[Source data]

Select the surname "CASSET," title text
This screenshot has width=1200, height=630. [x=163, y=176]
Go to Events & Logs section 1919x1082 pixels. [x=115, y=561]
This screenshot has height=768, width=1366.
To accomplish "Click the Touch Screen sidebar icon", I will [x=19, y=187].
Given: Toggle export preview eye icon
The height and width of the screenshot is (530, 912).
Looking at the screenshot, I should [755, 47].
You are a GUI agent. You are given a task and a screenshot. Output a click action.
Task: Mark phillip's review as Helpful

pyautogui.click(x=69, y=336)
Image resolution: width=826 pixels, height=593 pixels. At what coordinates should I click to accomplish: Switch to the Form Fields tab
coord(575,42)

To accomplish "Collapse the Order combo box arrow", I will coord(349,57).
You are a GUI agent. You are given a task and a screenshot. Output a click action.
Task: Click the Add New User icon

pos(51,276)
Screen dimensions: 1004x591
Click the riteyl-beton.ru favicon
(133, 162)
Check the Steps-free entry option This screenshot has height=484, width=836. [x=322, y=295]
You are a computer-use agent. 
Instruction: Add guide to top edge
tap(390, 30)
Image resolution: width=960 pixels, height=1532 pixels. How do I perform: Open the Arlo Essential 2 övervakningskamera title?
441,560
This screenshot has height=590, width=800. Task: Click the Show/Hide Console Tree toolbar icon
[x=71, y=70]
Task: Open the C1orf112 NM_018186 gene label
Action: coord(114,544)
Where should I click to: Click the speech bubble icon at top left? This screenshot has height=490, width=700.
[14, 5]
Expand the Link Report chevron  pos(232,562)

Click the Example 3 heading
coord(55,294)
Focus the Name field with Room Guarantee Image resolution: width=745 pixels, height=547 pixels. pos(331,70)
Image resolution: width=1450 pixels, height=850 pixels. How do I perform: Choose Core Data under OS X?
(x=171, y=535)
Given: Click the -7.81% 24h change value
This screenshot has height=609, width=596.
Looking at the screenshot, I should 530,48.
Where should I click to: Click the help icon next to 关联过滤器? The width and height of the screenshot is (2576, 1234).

THE TASK:
Write out, word for word, the line containing "This screenshot has height=590, width=800." and all the lines after it in the entries above, and nothing more.

THE ANSWER:
This screenshot has height=590, width=800. Task: Click the Show/Hide Console Tree toolbar icon
[x=71, y=70]
Task: Open the C1orf112 NM_018186 gene label
Action: coord(114,544)
Where should I click to: Click the speech bubble icon at top left? This screenshot has height=490, width=700.
[14, 5]
Expand the Link Report chevron  pos(232,562)

Click the Example 3 heading
coord(55,294)
Focus the Name field with Room Guarantee Image resolution: width=745 pixels, height=547 pixels. pos(331,70)
Image resolution: width=1450 pixels, height=850 pixels. How do I perform: Choose Core Data under OS X?
(x=171, y=535)
Given: Click the -7.81% 24h change value
This screenshot has height=609, width=596.
Looking at the screenshot, I should 530,48.
Where should I click to: Click the help icon next to 关联过滤器? The width and height of the screenshot is (2576, 1234).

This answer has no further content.